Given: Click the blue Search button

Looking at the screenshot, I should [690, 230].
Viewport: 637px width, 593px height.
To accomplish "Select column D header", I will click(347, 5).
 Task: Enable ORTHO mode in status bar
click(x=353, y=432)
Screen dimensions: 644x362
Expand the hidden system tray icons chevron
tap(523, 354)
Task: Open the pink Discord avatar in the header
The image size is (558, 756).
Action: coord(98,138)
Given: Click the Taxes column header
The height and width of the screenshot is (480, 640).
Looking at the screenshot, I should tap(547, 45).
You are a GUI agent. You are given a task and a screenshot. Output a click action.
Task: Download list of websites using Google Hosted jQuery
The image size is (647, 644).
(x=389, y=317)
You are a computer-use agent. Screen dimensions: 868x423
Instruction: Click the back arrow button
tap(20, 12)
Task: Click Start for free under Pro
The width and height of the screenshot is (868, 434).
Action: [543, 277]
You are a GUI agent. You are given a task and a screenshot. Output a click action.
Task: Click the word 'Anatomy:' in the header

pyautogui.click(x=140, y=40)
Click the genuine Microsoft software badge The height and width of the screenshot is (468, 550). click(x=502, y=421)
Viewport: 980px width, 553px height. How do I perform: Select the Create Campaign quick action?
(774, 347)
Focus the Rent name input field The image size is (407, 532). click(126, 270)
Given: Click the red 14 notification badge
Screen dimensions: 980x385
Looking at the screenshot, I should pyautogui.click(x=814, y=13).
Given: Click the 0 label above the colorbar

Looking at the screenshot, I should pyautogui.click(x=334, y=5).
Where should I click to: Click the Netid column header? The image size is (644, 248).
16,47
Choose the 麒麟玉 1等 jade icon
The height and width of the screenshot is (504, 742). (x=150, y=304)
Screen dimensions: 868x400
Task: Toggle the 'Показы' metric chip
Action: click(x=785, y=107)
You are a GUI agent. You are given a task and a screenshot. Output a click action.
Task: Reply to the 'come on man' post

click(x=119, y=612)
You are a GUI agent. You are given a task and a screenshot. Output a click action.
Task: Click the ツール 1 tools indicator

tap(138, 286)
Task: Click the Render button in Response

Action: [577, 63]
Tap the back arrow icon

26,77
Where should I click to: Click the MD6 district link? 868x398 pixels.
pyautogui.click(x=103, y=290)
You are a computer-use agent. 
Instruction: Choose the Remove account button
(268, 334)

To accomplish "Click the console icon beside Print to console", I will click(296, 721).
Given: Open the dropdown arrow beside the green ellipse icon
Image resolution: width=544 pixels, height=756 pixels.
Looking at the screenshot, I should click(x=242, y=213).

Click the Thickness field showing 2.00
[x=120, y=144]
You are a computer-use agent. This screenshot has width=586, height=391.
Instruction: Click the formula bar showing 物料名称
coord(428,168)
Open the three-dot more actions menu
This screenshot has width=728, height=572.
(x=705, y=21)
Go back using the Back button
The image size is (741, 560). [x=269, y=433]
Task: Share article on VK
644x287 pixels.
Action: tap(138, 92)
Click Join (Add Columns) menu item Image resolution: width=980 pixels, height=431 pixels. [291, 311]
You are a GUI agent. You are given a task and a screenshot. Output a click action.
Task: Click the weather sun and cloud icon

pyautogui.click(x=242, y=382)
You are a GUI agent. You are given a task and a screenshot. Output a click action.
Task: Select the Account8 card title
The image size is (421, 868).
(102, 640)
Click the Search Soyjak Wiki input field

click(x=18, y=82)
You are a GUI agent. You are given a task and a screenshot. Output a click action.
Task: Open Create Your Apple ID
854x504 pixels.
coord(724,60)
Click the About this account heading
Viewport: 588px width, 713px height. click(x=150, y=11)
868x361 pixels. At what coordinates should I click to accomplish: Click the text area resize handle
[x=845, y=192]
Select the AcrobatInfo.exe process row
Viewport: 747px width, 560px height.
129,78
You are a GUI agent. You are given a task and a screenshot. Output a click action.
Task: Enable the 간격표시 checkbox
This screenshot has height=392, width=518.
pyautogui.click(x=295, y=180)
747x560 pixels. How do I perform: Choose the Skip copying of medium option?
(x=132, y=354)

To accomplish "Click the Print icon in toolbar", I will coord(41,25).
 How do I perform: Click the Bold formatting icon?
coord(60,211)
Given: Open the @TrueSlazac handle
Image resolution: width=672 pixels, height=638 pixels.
········
WHAT THE TASK REQUIRES ->
Please output the entire listing exactly as it stands.

OUTPUT OF THE EXERCISE ->
Given: Click the blue Search button

Looking at the screenshot, I should [690, 230].
Viewport: 637px width, 593px height.
To accomplish "Select column D header", I will click(347, 5).
 Task: Enable ORTHO mode in status bar
click(x=353, y=432)
Screen dimensions: 644x362
Expand the hidden system tray icons chevron
tap(523, 354)
Task: Open the pink Discord avatar in the header
The image size is (558, 756).
Action: coord(98,138)
Given: Click the Taxes column header
The height and width of the screenshot is (480, 640).
Looking at the screenshot, I should tap(547, 45).
You are a GUI agent. You are given a task and a screenshot. Output a click action.
Task: Download list of websites using Google Hosted jQuery
The image size is (647, 644).
(x=389, y=317)
You are a computer-use agent. Screen dimensions: 868x423
Instruction: Click the back arrow button
tap(20, 12)
Task: Click Start for free under Pro
The width and height of the screenshot is (868, 434).
Action: [543, 277]
You are a GUI agent. You are given a task and a screenshot. Output a click action.
Task: Click the word 'Anatomy:' in the header

pyautogui.click(x=140, y=40)
Click the genuine Microsoft software badge The height and width of the screenshot is (468, 550). click(x=502, y=421)
Viewport: 980px width, 553px height. How do I perform: Select the Create Campaign quick action?
(774, 347)
Focus the Rent name input field The image size is (407, 532). click(126, 270)
Given: Click the red 14 notification badge
Screen dimensions: 980x385
Looking at the screenshot, I should pyautogui.click(x=814, y=13).
Given: Click the 0 label above the colorbar

Looking at the screenshot, I should pyautogui.click(x=334, y=5).
Where should I click to: Click the Netid column header? The image size is (644, 248).
16,47
Choose the 麒麟玉 1等 jade icon
The height and width of the screenshot is (504, 742). (x=150, y=304)
Screen dimensions: 868x400
Task: Toggle the 'Показы' metric chip
Action: click(x=785, y=107)
You are a GUI agent. You are given a task and a screenshot. Output a click action.
Task: Reply to the 'come on man' post

click(x=119, y=612)
You are a GUI agent. You are given a task and a screenshot. Output a click action.
Task: Click the ツール 1 tools indicator

tap(138, 286)
Task: Click the Render button in Response

Action: [577, 63]
Tap the back arrow icon

26,77
Where should I click to: Click the MD6 district link? 868x398 pixels.
pyautogui.click(x=103, y=290)
You are a computer-use agent. 
Instruction: Choose the Remove account button
(268, 334)

To accomplish "Click the console icon beside Print to console", I will click(296, 721).
Given: Open the dropdown arrow beside the green ellipse icon
Image resolution: width=544 pixels, height=756 pixels.
Looking at the screenshot, I should click(x=242, y=213).

Click the Thickness field showing 2.00
[x=120, y=144]
You are a computer-use agent. This screenshot has width=586, height=391.
Instruction: Click the formula bar showing 物料名称
coord(428,168)
Open the three-dot more actions menu
This screenshot has width=728, height=572.
(x=705, y=21)
Go back using the Back button
The image size is (741, 560). [x=269, y=433]
Task: Share article on VK
644x287 pixels.
Action: tap(138, 92)
Click Join (Add Columns) menu item Image resolution: width=980 pixels, height=431 pixels. [291, 311]
You are a GUI agent. You are given a task and a screenshot. Output a click action.
Task: Click the weather sun and cloud icon

pyautogui.click(x=242, y=382)
You are a GUI agent. You are given a task and a screenshot. Output a click action.
Task: Select the Account8 card title
The image size is (421, 868).
(102, 640)
Click the Search Soyjak Wiki input field

click(x=18, y=82)
You are a GUI agent. You are given a task and a screenshot. Output a click action.
Task: Open Create Your Apple ID
854x504 pixels.
coord(724,60)
Click the About this account heading
Viewport: 588px width, 713px height. click(x=150, y=11)
868x361 pixels. At what coordinates should I click to accomplish: Click the text area resize handle
[x=845, y=192]
Select the AcrobatInfo.exe process row
Viewport: 747px width, 560px height.
129,78
You are a GUI agent. You are given a task and a screenshot. Output a click action.
Task: Enable the 간격표시 checkbox
This screenshot has height=392, width=518.
pyautogui.click(x=295, y=180)
747x560 pixels. How do I perform: Choose the Skip copying of medium option?
(x=132, y=354)

To accomplish "Click the Print icon in toolbar", I will coord(41,25).
 How do I perform: Click the Bold formatting icon?
coord(60,211)
Given: Open the @TrueSlazac handle
Image resolution: width=672 pixels, height=638 pixels.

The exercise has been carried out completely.